---
title: Machine Learning Functions reference
meta:
    description: Functions for machine learning.
headingMaxLevels: 2
---

# Machine Learning functions

The following functions are used for machine learning tasks, primarily for training and applying linear and logistic regression models.

## evalMLMethod

Applies a previously trained machine learning model to new input features to generate a prediction. This function is used to make inferences after a model has been trained using an aggregate function like `stochasticLinearRegressionState` or `stochasticLogisticRegressionState`.

### Syntax

```sql
evalMLMethod(model_state, feature1, feature2, ...)
```

### Arguments

- `model_state`: `AggregateFunctionState`. The internal state of a trained machine learning model, typically obtained from an aggregate function.
- `feature1`, `feature2`, ...: `Numeric`. One or more input features for which to make a prediction.

### Returns

The predicted numerical value from the model. `Float64`.

## stochasticLinearRegression

An aggregate function that trains a linear regression model using the stochastic gradient descent method. It aims to minimize the mean squared error (MSE) loss function. The result of this aggregate function is a model state that can then be used with `evalMLMethod` for predictions.

### Syntax

```sql
stochasticLinearRegression(learning_rate, L1, L2, no_bias, target, feature1, feature2, ...)
```

### Arguments

- `learning_rate`: `Float64`. The step size at each iteration while moving toward a minimum of the loss function.
- `L1`: `Float64`. The L1 regularization parameter.
- `L2`: `Float64`. The L2 regularization parameter.
- `no_bias`: `UInt8`. A flag (0 or 1) to indicate whether to exclude the bias term from the model.
- `target`: `Numeric`. The dependent variable (label) for training.
- `feature1`, `feature2`, ...: `Numeric`. One or more independent variables (features) for training.

### Returns

An internal state representing the trained linear regression model. `AggregateFunctionState`.

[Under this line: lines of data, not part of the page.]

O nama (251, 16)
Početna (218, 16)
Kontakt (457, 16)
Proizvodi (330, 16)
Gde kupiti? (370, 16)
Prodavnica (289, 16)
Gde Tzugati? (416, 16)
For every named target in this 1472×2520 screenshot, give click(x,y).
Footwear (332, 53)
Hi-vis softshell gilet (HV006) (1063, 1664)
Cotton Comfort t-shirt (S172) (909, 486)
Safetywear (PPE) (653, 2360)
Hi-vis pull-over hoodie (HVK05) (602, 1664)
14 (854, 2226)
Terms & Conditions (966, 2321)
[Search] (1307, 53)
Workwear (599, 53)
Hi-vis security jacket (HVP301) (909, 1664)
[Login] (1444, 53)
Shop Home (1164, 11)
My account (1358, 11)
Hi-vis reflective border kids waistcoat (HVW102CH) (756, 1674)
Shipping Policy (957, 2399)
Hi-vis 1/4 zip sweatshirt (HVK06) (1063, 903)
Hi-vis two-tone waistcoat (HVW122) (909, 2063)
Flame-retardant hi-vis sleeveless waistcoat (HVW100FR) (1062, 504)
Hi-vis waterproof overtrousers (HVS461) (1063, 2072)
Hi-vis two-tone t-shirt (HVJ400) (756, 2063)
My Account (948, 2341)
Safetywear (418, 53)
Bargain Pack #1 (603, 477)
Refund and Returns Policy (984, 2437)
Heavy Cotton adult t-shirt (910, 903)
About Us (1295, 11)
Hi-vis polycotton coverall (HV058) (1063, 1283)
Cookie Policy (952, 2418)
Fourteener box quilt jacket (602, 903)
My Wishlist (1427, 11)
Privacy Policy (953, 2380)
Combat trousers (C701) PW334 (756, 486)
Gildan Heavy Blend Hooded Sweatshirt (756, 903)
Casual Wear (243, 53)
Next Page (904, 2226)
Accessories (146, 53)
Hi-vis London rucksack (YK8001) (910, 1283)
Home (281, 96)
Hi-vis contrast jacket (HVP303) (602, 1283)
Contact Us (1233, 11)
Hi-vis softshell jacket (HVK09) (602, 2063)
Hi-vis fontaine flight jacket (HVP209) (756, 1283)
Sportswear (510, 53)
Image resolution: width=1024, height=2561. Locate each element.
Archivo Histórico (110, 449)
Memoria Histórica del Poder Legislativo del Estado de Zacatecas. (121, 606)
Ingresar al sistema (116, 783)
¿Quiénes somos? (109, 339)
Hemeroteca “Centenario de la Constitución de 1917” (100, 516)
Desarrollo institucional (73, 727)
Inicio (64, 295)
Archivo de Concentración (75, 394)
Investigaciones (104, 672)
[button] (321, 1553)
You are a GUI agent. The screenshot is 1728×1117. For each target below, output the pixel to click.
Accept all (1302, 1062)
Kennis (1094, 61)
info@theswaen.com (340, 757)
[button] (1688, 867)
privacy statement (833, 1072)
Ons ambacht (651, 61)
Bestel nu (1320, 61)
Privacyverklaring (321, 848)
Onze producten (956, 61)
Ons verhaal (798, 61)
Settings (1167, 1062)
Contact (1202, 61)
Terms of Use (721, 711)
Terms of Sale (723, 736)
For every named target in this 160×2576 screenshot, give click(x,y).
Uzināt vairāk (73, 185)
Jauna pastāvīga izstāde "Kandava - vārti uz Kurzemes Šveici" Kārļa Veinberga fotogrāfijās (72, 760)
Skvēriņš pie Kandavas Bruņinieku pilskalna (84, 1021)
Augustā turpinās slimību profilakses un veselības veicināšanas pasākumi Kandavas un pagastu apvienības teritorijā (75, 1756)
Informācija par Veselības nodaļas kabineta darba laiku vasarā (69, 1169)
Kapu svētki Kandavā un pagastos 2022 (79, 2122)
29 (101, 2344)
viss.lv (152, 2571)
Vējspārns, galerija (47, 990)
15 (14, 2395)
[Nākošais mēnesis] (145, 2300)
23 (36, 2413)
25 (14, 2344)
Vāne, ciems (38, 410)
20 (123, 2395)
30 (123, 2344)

## stochasticLogisticRegression

An aggregate function that trains a logistic regression model using the stochastic gradient descent method, primarily for binary classification problems. The output is a model state that can be used with `evalMLMethod` to predict class probabilities.

### Syntax

```sql
stochasticLogisticRegression(learning_rate, L1, L2, no_bias, target, feature1, feature2, ...)
```

### Arguments

- `learning_rate`: `Float64`. The step size at each iteration while moving toward a minimum of the loss function.
- `L1`: `Float64`. The L1 regularization parameter.
- `L2`: `Float64`. The L2 regularization parameter.
- `no_bias`: `UInt8`. A flag (0 or 1) to indicate whether to exclude the bias term from the model.
- `target`: `Numeric`. The dependent variable (label) for training, typically 0 or 1 for binary classification.
- `feature1`, `feature2`, ...: `Numeric`. One or more independent variables (features) for training.

### Returns

An internal state representing the trained logistic regression model. `AggregateFunctionState`.